The greatest root statistic arises as a test statistic in several multivariate analysis settings. Suppose there is a global null hypothesis H0 that consists of m different independent sub null hypotheses, i.e., H0=H01∩⋯∩H0m, and suppose the greatest root statistic is used as the test statistic for each sub null hypothesis. Such problems may arise when conducting a batch MANOVA or several batches of pairwise testing for equality of covariance matrices. Using the union-intersection testing approach, and by letting the problem dimension p→∞ faster than m→∞, we show that H0 can be tested using a Gumbel distribution to approximate the critical values. Although the theoretical results are asymptotic, simulation studies indicate that the approximation is accurate even for small to moderate dimensions.
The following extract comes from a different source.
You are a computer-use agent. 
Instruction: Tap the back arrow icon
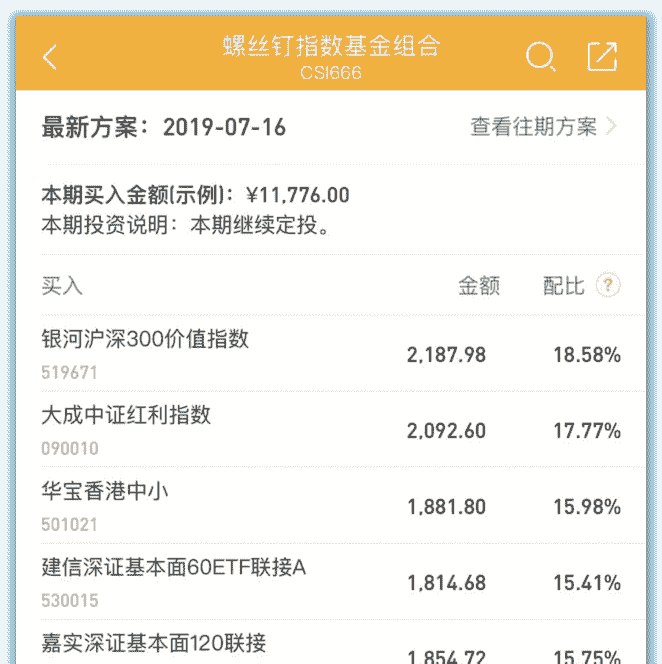[50, 57]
The results are general and can be applied in any setting where the greatest root statistic is used, not just for the two methods discussed for illustrative purposes.

Suggested Citation

  • Chételat, Didier & Narayanan, Rajendran & Wells, Martin T., 2018. "On the domain of attraction of a Tracy–Widom law with applications to testing multiple largest roots," Journal of Multivariate Analysis, Elsevier, vol. 165(C), pages 132-142.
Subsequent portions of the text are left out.